Retype the material, please. Every line must match.

-- THE RECORDS follows --

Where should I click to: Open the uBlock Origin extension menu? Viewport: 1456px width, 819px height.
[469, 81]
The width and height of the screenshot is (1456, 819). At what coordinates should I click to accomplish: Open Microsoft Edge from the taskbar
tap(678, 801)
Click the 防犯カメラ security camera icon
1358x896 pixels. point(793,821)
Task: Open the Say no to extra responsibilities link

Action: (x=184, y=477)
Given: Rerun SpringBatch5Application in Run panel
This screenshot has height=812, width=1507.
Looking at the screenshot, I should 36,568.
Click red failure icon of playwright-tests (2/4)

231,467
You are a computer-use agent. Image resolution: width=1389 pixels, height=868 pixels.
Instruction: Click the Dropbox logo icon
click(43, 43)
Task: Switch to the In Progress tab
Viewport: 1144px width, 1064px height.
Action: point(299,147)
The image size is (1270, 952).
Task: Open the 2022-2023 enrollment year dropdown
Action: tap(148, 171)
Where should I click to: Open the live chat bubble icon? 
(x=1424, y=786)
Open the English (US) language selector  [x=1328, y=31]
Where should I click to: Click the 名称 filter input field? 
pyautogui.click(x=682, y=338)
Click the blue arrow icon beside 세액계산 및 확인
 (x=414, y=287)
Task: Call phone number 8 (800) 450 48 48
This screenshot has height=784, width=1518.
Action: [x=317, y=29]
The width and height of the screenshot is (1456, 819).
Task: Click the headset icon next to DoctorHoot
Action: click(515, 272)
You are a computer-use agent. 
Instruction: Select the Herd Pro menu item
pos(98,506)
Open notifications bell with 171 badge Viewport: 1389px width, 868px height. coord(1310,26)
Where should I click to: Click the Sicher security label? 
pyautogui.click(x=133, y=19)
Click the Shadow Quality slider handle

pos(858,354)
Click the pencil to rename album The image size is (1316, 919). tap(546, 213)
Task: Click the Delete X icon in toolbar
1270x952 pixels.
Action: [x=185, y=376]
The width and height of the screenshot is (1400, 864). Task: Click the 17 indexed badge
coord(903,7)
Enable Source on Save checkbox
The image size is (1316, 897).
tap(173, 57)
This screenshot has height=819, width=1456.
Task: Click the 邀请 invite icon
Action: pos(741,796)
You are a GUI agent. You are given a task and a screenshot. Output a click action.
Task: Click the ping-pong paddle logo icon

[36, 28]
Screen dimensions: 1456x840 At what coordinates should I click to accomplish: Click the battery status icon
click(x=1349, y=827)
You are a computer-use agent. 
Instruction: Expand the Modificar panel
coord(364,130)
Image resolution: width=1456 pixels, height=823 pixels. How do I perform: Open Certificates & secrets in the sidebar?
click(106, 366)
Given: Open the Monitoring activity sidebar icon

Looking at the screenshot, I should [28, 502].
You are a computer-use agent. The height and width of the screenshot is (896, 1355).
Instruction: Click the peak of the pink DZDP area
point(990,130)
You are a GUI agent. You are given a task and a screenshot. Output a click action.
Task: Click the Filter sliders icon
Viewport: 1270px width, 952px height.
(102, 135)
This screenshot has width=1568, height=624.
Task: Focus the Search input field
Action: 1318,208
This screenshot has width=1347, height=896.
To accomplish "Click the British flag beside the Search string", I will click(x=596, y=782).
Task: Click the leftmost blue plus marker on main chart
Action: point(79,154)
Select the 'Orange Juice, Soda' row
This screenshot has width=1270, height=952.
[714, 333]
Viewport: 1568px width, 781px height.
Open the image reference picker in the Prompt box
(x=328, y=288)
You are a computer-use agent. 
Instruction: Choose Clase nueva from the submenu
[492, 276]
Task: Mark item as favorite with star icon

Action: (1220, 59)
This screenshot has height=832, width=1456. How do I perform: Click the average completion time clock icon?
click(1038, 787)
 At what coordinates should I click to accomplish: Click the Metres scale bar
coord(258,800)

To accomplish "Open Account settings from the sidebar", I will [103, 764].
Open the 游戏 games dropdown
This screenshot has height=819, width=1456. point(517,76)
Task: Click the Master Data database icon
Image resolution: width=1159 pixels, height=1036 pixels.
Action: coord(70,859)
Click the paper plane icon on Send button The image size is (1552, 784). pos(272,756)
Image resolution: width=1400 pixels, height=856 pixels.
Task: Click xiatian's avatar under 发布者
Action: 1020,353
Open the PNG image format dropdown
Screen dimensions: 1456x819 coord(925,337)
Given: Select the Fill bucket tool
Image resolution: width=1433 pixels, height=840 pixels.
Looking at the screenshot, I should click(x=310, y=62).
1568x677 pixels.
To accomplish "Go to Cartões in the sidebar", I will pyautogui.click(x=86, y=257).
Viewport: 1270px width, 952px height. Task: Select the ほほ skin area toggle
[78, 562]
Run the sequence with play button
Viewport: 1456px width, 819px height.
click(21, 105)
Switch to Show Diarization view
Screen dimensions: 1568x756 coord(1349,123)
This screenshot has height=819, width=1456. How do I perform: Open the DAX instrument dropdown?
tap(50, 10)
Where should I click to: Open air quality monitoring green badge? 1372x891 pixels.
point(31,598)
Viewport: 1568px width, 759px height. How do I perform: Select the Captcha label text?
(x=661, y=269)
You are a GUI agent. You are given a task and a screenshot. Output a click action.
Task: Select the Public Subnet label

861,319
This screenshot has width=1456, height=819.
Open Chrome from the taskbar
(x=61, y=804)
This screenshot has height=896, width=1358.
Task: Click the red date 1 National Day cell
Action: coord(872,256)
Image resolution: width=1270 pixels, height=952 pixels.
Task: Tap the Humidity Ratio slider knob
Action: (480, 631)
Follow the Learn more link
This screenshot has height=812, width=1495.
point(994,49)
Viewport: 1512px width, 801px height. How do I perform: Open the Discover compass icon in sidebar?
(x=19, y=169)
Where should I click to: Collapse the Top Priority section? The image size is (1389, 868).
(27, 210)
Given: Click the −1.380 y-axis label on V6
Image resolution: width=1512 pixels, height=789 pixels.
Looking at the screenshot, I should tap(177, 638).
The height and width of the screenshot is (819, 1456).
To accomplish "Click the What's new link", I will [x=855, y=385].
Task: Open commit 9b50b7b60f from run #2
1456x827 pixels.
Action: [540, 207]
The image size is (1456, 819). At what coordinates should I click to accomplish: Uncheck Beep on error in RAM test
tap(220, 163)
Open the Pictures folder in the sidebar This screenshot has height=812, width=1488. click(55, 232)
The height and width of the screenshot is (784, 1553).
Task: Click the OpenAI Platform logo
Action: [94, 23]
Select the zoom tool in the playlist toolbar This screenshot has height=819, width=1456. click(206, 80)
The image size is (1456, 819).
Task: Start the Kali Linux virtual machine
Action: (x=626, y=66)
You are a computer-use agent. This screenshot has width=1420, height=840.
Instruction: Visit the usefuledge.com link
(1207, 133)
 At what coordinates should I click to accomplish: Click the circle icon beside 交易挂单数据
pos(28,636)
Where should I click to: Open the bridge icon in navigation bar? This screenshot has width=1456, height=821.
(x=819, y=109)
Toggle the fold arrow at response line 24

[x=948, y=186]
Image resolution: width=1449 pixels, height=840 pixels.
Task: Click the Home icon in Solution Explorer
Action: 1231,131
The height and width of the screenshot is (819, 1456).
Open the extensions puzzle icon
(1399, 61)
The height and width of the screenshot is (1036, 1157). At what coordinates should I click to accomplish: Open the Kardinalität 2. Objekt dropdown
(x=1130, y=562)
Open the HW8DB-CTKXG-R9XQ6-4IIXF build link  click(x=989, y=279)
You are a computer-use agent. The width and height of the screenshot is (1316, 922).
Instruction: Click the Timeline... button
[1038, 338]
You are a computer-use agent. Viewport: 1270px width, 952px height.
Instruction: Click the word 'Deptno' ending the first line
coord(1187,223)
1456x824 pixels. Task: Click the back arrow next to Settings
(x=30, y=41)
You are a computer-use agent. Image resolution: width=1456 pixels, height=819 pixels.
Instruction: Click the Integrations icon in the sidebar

-- THE RECORDS concluded --

== PROBLEM SOLUTION ==
Where should I click to: Open the uBlock Origin extension menu? Viewport: 1456px width, 819px height.
[469, 81]
The width and height of the screenshot is (1456, 819). At what coordinates should I click to accomplish: Open Microsoft Edge from the taskbar
tap(678, 801)
Click the 防犯カメラ security camera icon
1358x896 pixels. point(793,821)
Task: Open the Say no to extra responsibilities link

Action: (x=184, y=477)
Given: Rerun SpringBatch5Application in Run panel
This screenshot has height=812, width=1507.
Looking at the screenshot, I should 36,568.
Click red failure icon of playwright-tests (2/4)

231,467
You are a computer-use agent. Image resolution: width=1389 pixels, height=868 pixels.
Instruction: Click the Dropbox logo icon
click(43, 43)
Task: Switch to the In Progress tab
Viewport: 1144px width, 1064px height.
Action: point(299,147)
The image size is (1270, 952).
Task: Open the 2022-2023 enrollment year dropdown
Action: tap(148, 171)
Where should I click to: Open the live chat bubble icon? 
(x=1424, y=786)
Open the English (US) language selector  [x=1328, y=31]
Where should I click to: Click the 名称 filter input field? 
pyautogui.click(x=682, y=338)
Click the blue arrow icon beside 세액계산 및 확인
 (x=414, y=287)
Task: Call phone number 8 (800) 450 48 48
This screenshot has height=784, width=1518.
Action: [x=317, y=29]
The width and height of the screenshot is (1456, 819).
Task: Click the headset icon next to DoctorHoot
Action: click(515, 272)
You are a computer-use agent. 
Instruction: Select the Herd Pro menu item
pos(98,506)
Open notifications bell with 171 badge Viewport: 1389px width, 868px height. coord(1310,26)
Where should I click to: Click the Sicher security label? 
pyautogui.click(x=133, y=19)
Click the Shadow Quality slider handle

pos(858,354)
Click the pencil to rename album The image size is (1316, 919). tap(546, 213)
Task: Click the Delete X icon in toolbar
1270x952 pixels.
Action: [x=185, y=376]
The width and height of the screenshot is (1400, 864). Task: Click the 17 indexed badge
coord(903,7)
Enable Source on Save checkbox
The image size is (1316, 897).
tap(173, 57)
This screenshot has height=819, width=1456.
Task: Click the 邀请 invite icon
Action: pos(741,796)
You are a GUI agent. You are given a task and a screenshot. Output a click action.
Task: Click the ping-pong paddle logo icon

[36, 28]
Screen dimensions: 1456x840 At what coordinates should I click to accomplish: Click the battery status icon
click(x=1349, y=827)
You are a computer-use agent. 
Instruction: Expand the Modificar panel
coord(364,130)
Image resolution: width=1456 pixels, height=823 pixels. How do I perform: Open Certificates & secrets in the sidebar?
click(106, 366)
Given: Open the Monitoring activity sidebar icon

Looking at the screenshot, I should [28, 502].
You are a computer-use agent. The height and width of the screenshot is (896, 1355).
Instruction: Click the peak of the pink DZDP area
point(990,130)
You are a GUI agent. You are given a task and a screenshot. Output a click action.
Task: Click the Filter sliders icon
Viewport: 1270px width, 952px height.
(102, 135)
This screenshot has width=1568, height=624.
Task: Focus the Search input field
Action: 1318,208
This screenshot has width=1347, height=896.
To accomplish "Click the British flag beside the Search string", I will click(x=596, y=782).
Task: Click the leftmost blue plus marker on main chart
Action: point(79,154)
Select the 'Orange Juice, Soda' row
This screenshot has width=1270, height=952.
[714, 333]
Viewport: 1568px width, 781px height.
Open the image reference picker in the Prompt box
(x=328, y=288)
You are a computer-use agent. 
Instruction: Choose Clase nueva from the submenu
[492, 276]
Task: Mark item as favorite with star icon

Action: (1220, 59)
This screenshot has height=832, width=1456. How do I perform: Click the average completion time clock icon?
click(1038, 787)
 At what coordinates should I click to accomplish: Click the Metres scale bar
coord(258,800)

To accomplish "Open Account settings from the sidebar", I will [103, 764].
Open the 游戏 games dropdown
This screenshot has height=819, width=1456. point(517,76)
Task: Click the Master Data database icon
Image resolution: width=1159 pixels, height=1036 pixels.
Action: coord(70,859)
Click the paper plane icon on Send button The image size is (1552, 784). pos(272,756)
Image resolution: width=1400 pixels, height=856 pixels.
Task: Click xiatian's avatar under 发布者
Action: 1020,353
Open the PNG image format dropdown
Screen dimensions: 1456x819 coord(925,337)
Given: Select the Fill bucket tool
Image resolution: width=1433 pixels, height=840 pixels.
Looking at the screenshot, I should click(x=310, y=62).
1568x677 pixels.
To accomplish "Go to Cartões in the sidebar", I will pyautogui.click(x=86, y=257).
Viewport: 1270px width, 952px height. Task: Select the ほほ skin area toggle
[78, 562]
Run the sequence with play button
Viewport: 1456px width, 819px height.
click(21, 105)
Switch to Show Diarization view
Screen dimensions: 1568x756 coord(1349,123)
This screenshot has height=819, width=1456. How do I perform: Open the DAX instrument dropdown?
tap(50, 10)
Where should I click to: Open air quality monitoring green badge? 1372x891 pixels.
point(31,598)
Viewport: 1568px width, 759px height. How do I perform: Select the Captcha label text?
(x=661, y=269)
You are a GUI agent. You are given a task and a screenshot. Output a click action.
Task: Select the Public Subnet label

861,319
This screenshot has width=1456, height=819.
Open Chrome from the taskbar
(x=61, y=804)
This screenshot has height=896, width=1358.
Task: Click the red date 1 National Day cell
Action: coord(872,256)
Image resolution: width=1270 pixels, height=952 pixels.
Task: Tap the Humidity Ratio slider knob
Action: (480, 631)
Follow the Learn more link
This screenshot has height=812, width=1495.
point(994,49)
Viewport: 1512px width, 801px height. How do I perform: Open the Discover compass icon in sidebar?
(x=19, y=169)
Where should I click to: Collapse the Top Priority section? The image size is (1389, 868).
(27, 210)
Given: Click the −1.380 y-axis label on V6
Image resolution: width=1512 pixels, height=789 pixels.
Looking at the screenshot, I should tap(177, 638).
The height and width of the screenshot is (819, 1456).
To accomplish "Click the What's new link", I will [x=855, y=385].
Task: Open commit 9b50b7b60f from run #2
1456x827 pixels.
Action: [540, 207]
The image size is (1456, 819). At what coordinates should I click to accomplish: Uncheck Beep on error in RAM test
tap(220, 163)
Open the Pictures folder in the sidebar This screenshot has height=812, width=1488. click(55, 232)
The height and width of the screenshot is (784, 1553).
Task: Click the OpenAI Platform logo
Action: [94, 23]
Select the zoom tool in the playlist toolbar This screenshot has height=819, width=1456. click(206, 80)
The image size is (1456, 819).
Task: Start the Kali Linux virtual machine
Action: (x=626, y=66)
You are a computer-use agent. This screenshot has width=1420, height=840.
Instruction: Visit the usefuledge.com link
(1207, 133)
 At what coordinates should I click to accomplish: Click the circle icon beside 交易挂单数据
pos(28,636)
Where should I click to: Open the bridge icon in navigation bar? This screenshot has width=1456, height=821.
(x=819, y=109)
Toggle the fold arrow at response line 24

[x=948, y=186]
Image resolution: width=1449 pixels, height=840 pixels.
Task: Click the Home icon in Solution Explorer
Action: 1231,131
The height and width of the screenshot is (819, 1456).
Open the extensions puzzle icon
(1399, 61)
The height and width of the screenshot is (1036, 1157). At what coordinates should I click to accomplish: Open the Kardinalität 2. Objekt dropdown
(x=1130, y=562)
Open the HW8DB-CTKXG-R9XQ6-4IIXF build link  click(x=989, y=279)
You are a computer-use agent. The width and height of the screenshot is (1316, 922).
Instruction: Click the Timeline... button
[1038, 338]
You are a computer-use agent. Viewport: 1270px width, 952px height.
Instruction: Click the word 'Deptno' ending the first line
coord(1187,223)
1456x824 pixels. Task: Click the back arrow next to Settings
(x=30, y=41)
You are a computer-use agent. Image resolution: width=1456 pixels, height=819 pixels.
Instruction: Click the Integrations icon in the sidebar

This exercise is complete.